Are there other effective non-destructive tests for measuring the elastic modulus of beams? Please clarify.

Yes, other non-destructive tests include impact excitation, flexural resonance, and several ultrasonic, resonance, and acoustic wave propagation and electronics techniques. Generally, these techniques require contact sensing. There are also new optical

non-contact technique using laser for Young’s modulus measurement. Nonetheless this method requires high cost equipment and complex setup.

6

There are some typos and badly constructed sentences that should be carefully corrected. For instance, in “Abstract”, the expression “Destructive material testing…” should be modified to “Undestructive material testing…”; the statement “Digital Image Correlation (DIC)” should be revised to “digital image correlation (DIC)”. The authors are advised to consult with expert editors toremove language editing errors and minor technical typos withinthe paper’s manuscript. Consulting with the esteemed company (www.EditSprings.com ) is highly recommended for improving the English of the paper.

Please accept our apologies for the earlier version of the manuscript which you reviewed.  We had mistakenly submitted an unedited version of the manuscript for review, which we later realize is full of language and grammatical errors.  We are sincerely sorry for the frustration you had experienced in trying to review and understand the contents of the unedited manuscript.  Your patience and understanding in reviewing the paper, despite the major language issues, is greatly appreciated.

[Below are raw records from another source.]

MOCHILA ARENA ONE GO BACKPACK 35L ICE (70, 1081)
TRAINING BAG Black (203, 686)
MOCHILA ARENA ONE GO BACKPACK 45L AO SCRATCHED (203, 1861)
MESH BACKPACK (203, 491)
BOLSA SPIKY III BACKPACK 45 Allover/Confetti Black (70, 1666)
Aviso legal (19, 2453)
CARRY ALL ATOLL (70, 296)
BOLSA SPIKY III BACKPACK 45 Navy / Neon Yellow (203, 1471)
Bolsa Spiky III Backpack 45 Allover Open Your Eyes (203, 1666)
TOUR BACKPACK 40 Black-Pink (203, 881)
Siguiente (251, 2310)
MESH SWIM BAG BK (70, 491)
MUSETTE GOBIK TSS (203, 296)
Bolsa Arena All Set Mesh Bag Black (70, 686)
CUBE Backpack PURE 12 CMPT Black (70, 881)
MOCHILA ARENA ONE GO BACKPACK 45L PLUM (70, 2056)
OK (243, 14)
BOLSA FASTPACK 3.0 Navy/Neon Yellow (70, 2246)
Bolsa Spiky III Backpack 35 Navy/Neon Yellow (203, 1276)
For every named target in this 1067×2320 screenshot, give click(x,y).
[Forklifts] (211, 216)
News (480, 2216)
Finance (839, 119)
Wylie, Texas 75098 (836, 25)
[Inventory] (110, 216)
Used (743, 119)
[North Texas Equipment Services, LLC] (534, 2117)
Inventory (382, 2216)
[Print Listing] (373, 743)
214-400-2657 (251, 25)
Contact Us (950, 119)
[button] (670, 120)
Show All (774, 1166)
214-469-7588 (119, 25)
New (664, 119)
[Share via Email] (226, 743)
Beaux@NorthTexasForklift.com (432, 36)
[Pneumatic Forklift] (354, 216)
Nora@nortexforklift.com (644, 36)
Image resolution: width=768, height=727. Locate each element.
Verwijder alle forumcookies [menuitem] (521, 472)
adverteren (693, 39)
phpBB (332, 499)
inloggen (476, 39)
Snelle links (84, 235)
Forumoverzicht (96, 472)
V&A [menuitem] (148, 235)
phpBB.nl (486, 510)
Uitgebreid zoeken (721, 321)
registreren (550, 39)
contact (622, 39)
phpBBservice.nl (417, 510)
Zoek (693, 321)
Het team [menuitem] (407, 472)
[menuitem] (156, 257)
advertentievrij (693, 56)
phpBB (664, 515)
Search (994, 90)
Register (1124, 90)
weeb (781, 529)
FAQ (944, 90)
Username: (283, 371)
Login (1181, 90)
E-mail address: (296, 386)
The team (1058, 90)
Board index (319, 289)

The revised manuscript has been corrected and carefully checked to minimize such language issues.

7

The captions of the provided Tables should be placed at the top of the given Tables. Only in figures the captions are allowed to be located under the presented figure. Please revise them carefully

The authors thank the reviewers for pointing out this formatting rule for tables.  The table captions/titles have been moved so that they are located above the tables in the revised manuscript.